The toggle lives in the top-right of every page next to the GitHub link, and it also shows up in the command palette as "Toggle theme." Your choice is stored in localStorage so a refresh remembers it. On first visit the page renders in whichever theme matches your OS preference — the toggle is a flip, not a one-way trip.
| id | name | status | salary |
|---|---|---|---|
| 001 | Ayesha | active | $120,000 |
| 002 | Sara | on leave | $98,000 |
| 003 | John | active | $155,000 |
| 004 | Maya | pending | $142,000 |
| id | name | status | salary |
|---|---|---|---|
| 001 | Ayesha | active | $120,000 |
| 002 | Sara | on leave | $98,000 |
| 003 | John | active | $155,000 |
| 004 | Maya | pending | $142,000 |
A small but meaningful detail: the dark theme is applied before paint via an inline script in the document head, so opening the page in dark mode does not flash white for a frame before re-rendering. The same matters for screenshots and embedded demos in blog posts — they pick up the active theme automatically.
Column Stats Bar
The strip at the top tells you what you have done to the table. A new strip at the bottom tells you what is in it. Pick a column from the Σ dropdown in the footer and you get Count, Distinct, Blanks (when any are present), and — when the column is numeric — Sum, Avg, Min, Max, and Median, recomputed instantly as filters and dedupe change the visible row set. The viewer auto-selects the first majority-numeric column when you open a file, so opening a sales export already shows you the total without a click.
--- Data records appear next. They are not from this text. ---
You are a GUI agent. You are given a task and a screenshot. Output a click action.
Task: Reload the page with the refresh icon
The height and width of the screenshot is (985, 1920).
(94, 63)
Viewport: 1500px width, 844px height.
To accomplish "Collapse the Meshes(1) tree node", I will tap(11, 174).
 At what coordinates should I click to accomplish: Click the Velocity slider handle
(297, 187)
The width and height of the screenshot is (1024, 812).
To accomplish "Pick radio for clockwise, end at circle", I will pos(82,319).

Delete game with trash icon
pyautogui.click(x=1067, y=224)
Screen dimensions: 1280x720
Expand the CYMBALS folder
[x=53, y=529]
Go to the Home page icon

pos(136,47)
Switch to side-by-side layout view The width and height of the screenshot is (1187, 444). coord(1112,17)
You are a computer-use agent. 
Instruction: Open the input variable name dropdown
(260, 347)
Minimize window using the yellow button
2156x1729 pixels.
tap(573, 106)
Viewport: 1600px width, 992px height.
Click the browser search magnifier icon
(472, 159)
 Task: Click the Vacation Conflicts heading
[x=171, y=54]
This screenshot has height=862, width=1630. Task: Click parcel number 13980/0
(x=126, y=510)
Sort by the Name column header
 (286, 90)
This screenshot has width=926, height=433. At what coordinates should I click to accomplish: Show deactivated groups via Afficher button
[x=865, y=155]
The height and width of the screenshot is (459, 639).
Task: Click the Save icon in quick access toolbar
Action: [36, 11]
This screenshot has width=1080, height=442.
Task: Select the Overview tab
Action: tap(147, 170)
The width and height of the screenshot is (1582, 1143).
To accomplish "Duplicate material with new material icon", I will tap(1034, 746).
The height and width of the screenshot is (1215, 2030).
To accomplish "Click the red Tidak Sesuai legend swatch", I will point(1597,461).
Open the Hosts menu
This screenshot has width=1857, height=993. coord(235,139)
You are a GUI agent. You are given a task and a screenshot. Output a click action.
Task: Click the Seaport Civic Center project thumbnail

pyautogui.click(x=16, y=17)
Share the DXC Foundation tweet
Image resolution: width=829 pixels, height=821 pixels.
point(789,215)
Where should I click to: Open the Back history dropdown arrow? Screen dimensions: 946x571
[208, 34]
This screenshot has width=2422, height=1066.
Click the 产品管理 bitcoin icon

Each stat is a small icon tile next to a tabular-number value. Min stays red, Max stays green, Sum and Avg sit on indigo — the same accent the rest of the product uses. Blanks light up amber when a column has missing data so you can spot it without reading the number. The bar scrolls horizontally if the column has more stats than fit, so it never breaks the layout on narrow screens.
How They Work Together
The four features in this release are deliberately small individually and noticeably bigger together. The Active Filters strip removes the "what state is the table in" guessing game. The footer stats bar tells you what the data adds up to right now. The command palette removes the "where is that control" hunt. Dark mode means none of this leaves you squinting at midnight. Open any CSV or JSON file in the viewer — drag and drop on the landing page, or click View — and all four are visible immediately.
As always: every parser, every diff, every export runs in your browser. The CSV bytes you drop never touch our servers. AI summaries, if you turn them on, go directly from your tab to your OpenAI or Google key. The privacy promise is the deciding feature for regulated data — finance, health, PII — and it stays unchanged.